Input data Block Start
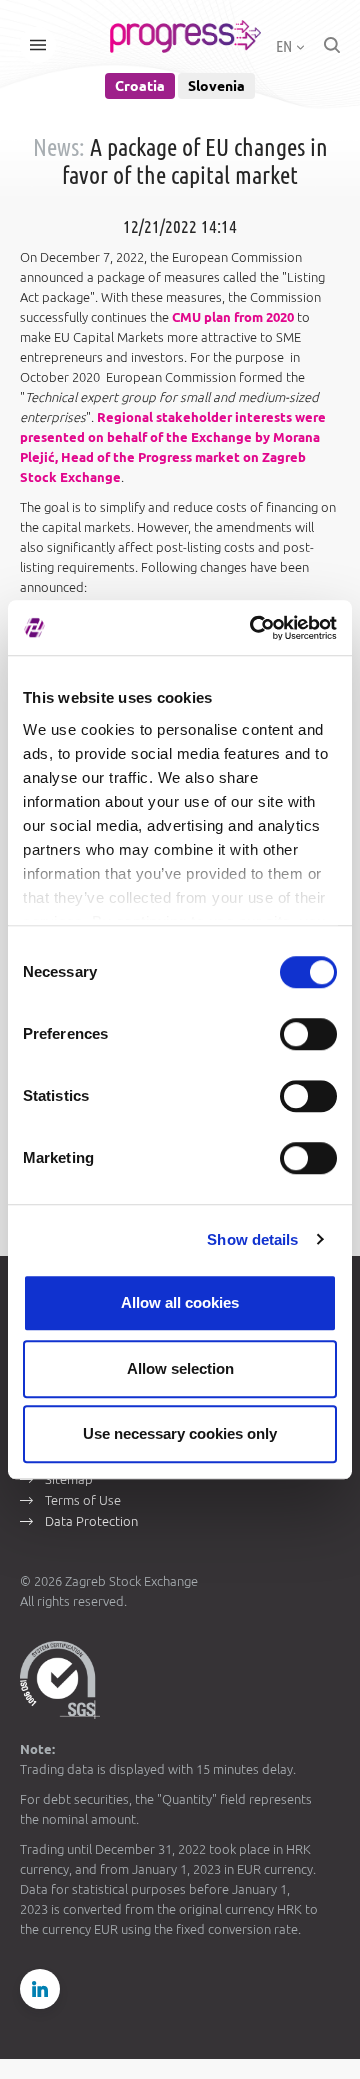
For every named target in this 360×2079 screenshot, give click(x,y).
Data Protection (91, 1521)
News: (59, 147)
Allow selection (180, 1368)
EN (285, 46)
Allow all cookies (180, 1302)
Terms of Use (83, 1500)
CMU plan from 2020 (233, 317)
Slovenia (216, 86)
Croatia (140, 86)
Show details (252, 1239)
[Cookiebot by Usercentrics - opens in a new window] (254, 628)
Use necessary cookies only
Input data Block End
> _Directions for this task_:
Give back the records above exactly. Pictures stay out.

> _Written response_:
For every named target in this 360×2079 screenshot, give click(x,y).
Data Protection (91, 1521)
News: (59, 147)
Allow selection (180, 1368)
EN (285, 46)
Allow all cookies (180, 1302)
Terms of Use (83, 1500)
CMU plan from 2020 (233, 317)
Slovenia (216, 86)
Croatia (140, 86)
Show details (252, 1239)
[Cookiebot by Usercentrics - opens in a new window] (254, 628)
Use necessary cookies only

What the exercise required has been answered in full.